• _Things to do_
1) Rewrite the Agar.io article from "The more you" up to and including "the most attention.", changing "world" to "arena".
2) Pick up the Agar.io article where it stops and keep writing it.

• _Quoted text_
--- BEGIN ---

YouTube, Agar.io and the Indie Let's Play Takeover
If this latest trend is anything to go by, that's not a big factor at all. Currently, the game that's gaining the most ground on YouTube is Agar.io, a game which you can play for free in your browser. It's simple, but fiendishly addictive, and kind of fascinating from a psychological standpoint. You play as a cell, and you move around the map, a giant grid, absorbing coloured pellets.
The more you eat, the larger you get, but you're far from alone in this world. There are hundreds of other players in each game, and if they're bigger than you, they're going to try and eat you, as much as you can eat smaller players. You can also split in half, either as a means of escape or attack, and shoot off small portions of matter to bait or feed other players. The larger you get, the more slowly you move, which provides an interesting trade off, especially since the largest players attract the most attention.

--- END ---

• _Data_

--- BEGIN ---

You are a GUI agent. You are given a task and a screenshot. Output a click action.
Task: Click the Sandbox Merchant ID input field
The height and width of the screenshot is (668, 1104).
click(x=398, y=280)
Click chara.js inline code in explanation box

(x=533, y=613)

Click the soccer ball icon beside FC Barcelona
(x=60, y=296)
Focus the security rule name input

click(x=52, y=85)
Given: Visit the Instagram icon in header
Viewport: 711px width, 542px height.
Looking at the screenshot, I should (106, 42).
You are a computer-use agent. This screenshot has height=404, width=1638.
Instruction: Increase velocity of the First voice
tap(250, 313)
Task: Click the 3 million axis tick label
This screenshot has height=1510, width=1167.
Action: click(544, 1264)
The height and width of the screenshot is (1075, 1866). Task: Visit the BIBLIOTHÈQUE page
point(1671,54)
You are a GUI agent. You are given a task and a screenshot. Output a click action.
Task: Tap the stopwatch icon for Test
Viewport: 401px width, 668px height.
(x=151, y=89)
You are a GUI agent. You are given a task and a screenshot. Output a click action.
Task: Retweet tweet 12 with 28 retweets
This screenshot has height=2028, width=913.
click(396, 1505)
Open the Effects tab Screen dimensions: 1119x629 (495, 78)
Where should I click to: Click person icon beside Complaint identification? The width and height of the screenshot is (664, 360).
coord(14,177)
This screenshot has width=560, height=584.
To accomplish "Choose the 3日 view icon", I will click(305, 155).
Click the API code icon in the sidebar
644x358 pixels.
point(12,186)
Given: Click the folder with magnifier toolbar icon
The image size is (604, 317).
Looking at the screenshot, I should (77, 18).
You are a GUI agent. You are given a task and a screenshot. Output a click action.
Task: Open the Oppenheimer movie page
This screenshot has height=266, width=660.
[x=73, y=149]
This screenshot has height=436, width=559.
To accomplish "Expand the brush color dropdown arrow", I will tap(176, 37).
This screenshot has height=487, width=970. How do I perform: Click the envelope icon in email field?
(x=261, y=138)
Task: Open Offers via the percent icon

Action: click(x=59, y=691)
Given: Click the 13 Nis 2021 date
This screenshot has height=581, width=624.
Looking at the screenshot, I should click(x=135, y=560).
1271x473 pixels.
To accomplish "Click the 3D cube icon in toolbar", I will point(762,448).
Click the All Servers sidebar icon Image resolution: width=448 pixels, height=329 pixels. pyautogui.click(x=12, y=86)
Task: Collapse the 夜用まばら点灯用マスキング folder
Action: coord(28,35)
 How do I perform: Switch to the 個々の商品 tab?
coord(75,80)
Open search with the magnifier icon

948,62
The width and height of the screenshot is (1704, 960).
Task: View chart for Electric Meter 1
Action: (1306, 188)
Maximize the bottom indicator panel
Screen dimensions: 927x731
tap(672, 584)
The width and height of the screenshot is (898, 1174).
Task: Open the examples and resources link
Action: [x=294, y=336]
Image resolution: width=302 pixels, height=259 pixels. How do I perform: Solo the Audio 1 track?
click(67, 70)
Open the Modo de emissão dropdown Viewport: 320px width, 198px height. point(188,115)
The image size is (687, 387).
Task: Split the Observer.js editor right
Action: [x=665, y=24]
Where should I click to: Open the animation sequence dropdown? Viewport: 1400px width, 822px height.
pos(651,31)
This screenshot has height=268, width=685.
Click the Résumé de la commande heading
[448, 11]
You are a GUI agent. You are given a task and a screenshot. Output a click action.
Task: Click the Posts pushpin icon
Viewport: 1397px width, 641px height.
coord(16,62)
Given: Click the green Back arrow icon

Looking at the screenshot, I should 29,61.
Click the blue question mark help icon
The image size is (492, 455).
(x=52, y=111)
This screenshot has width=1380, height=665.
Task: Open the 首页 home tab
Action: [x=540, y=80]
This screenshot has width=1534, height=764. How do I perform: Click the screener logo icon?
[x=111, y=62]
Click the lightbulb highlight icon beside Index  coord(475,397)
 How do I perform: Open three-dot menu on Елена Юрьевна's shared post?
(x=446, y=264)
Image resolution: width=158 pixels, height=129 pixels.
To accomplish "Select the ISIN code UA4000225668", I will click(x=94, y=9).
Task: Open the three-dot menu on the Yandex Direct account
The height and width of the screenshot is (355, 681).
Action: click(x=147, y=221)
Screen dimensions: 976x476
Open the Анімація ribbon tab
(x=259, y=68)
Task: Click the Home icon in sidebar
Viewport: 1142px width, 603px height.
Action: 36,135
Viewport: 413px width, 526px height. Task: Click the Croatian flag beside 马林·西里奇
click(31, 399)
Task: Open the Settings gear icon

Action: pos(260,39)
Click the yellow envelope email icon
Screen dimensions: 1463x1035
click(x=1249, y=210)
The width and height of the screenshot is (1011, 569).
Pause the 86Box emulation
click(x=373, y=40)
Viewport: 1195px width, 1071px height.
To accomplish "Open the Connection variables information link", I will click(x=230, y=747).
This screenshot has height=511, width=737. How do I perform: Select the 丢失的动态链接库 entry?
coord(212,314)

--- END ---

• _Expected responses_
1)
The more you eat, the larger you get, but you're far from alone in this arena. There are hundreds of other players in each game, and if they're bigger than you, they're going to try and eat you, as much as you can eat smaller players. You can also split in half, either as a means of escape or attack, and shoot off small portions of matter to bait or feed other players. The larger you get, the more slowly you move, which provides an interesting trade off, especially since the largest players attract the most attention.

2)
I can understand the appeal of watching other people play this game, to some degree, since you can freely observe how players behave without having to worry about your own progress, but I never would have expected it to take off in the way it has. Recently it hit a significant milestone - 2 billion views for all videos featuring it. Only 21 video games have ever achieved that, and most of them are triple A titles. One of its key practitioners, Jumbo, reached 1 million users in around 7 months, which is almost record breaking-ly fast, Smosh Games did it in 3 months a few years back, which was the record at the time, but they post a wide variety of content, whereas Jumbo posts almost nothing but Agar.io videos. He's now sitting at just under 1.3 million subs.
The difference between Agar.io and the other games which sport the 2 billion badge is that they were popular before the let's play community got ahold of them, but Agar.io actually owes a lot of its success to their interest in it, especially Jumbo. It's not secret that let's plays can be an effective promotional tool, but it's reaching the point now where even less well known channels can be instrumental in the promotion of indie games. If a game is interesting to watch when it's being played by someone else, but also free to play online and easy to dip into for 5 minutes, it would be utterly bizarre if you didn't at least give a go after watching the videos.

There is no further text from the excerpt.